The data used in this study is insufficient to conclude if participation rate (the proportion of events per actor based on events data) provides an accurate metric for categorizing GitHub repositories. However we have clearly proven that some event types have a higher frequency of repositories with certain levels of participation. Therefore, random samples based on an event type most closely correlated with a given participation level will result in a higher proportion of repositories that are representative or very close to that participation level.

The data used in this study is insufficient to conclude if stratifying GitHub repositories by participation rate reduces variability. While the analysis in this study indicates that it does reduce variability somewhat for the parameters studied, these parameters were used to make the participation rate calculation in the first place. Therefore, further analysis is needed on parameters that are independent of the participation rate calculation.

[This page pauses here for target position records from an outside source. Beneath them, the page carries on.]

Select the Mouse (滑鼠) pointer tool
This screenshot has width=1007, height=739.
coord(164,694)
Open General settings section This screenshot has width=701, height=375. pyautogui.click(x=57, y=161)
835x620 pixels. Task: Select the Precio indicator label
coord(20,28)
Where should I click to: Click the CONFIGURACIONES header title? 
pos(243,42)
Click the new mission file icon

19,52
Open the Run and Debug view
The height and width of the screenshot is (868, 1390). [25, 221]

One issue that came up in the study was the participation rate calculation itself. It is not clear how accurate this calculation is. The intent of this study was to propose the simplest model by which to stratify the repository to look for common themes. This calculation does not take into consideration activity over time and it treats all events as having equal participation value. Further analysis is needed to actually look at the data available on Github for repositories that fall into these participation levels. The main impacts this would have on this study is the potential for skewing the early results.

Finally, it’s not clear whether “Medium” participation represents its own category or if it is actually a subtype. Further analysis on the Github repositories themselves may provide more insight into this. Also refactoring the participation calculation itself may provide a more accurate “Medium” range.

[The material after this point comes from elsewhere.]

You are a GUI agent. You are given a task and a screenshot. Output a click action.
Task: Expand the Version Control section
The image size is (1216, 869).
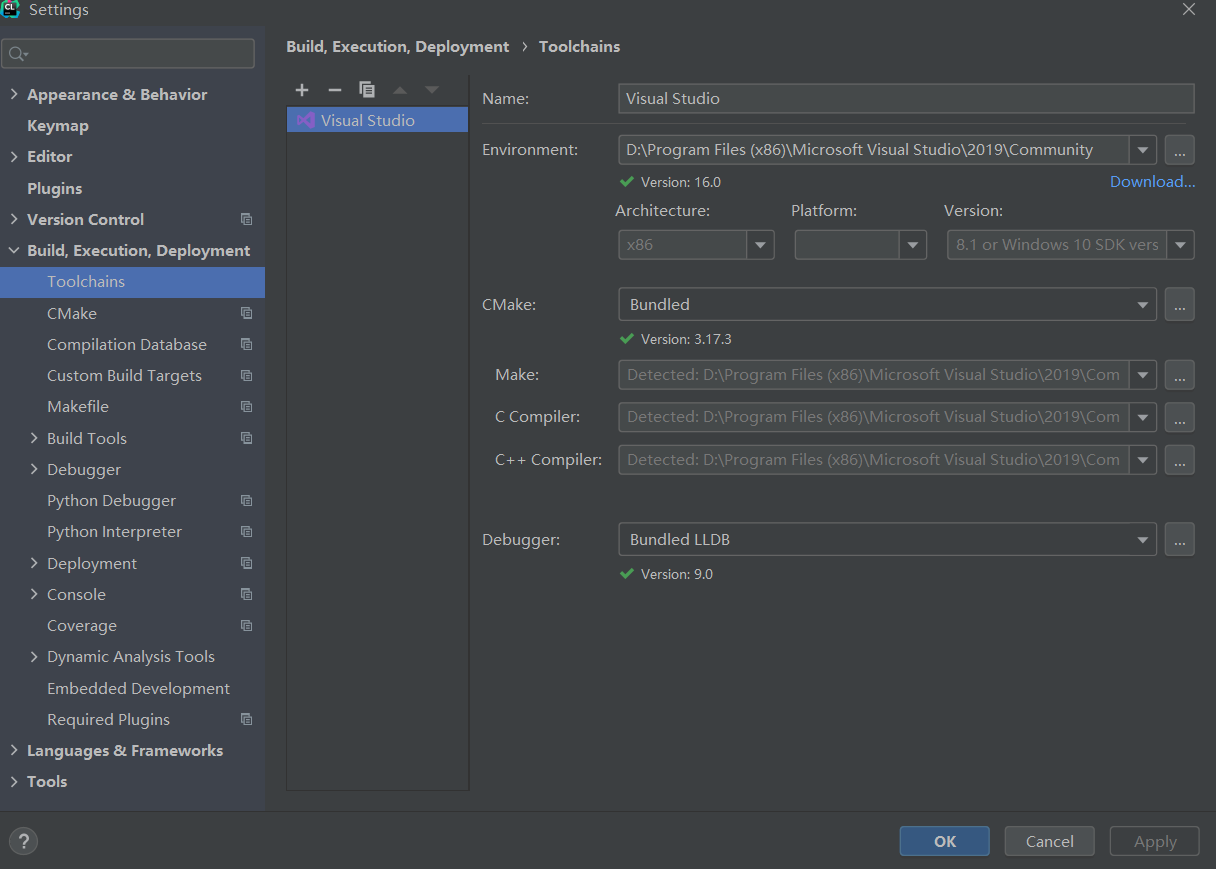click(x=14, y=219)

Depsite these concerns, we can conclude with confidence that the event type correlation is accurate because we evaluated the number of unique event actors per repo and saw a definite shift in frequency distribution. For a preliminary analysis intent on determining a methodology for sampling, the analysis is sufficiently conclusive to move on to the next phase.

The next step in this process is to test our hypotheses by looking at actual GitHub repository data to see how it compares. Because reconstructing this data to match our time frame would introduce complexity, the next study will instead pull recent samples based on the event types explored in this study.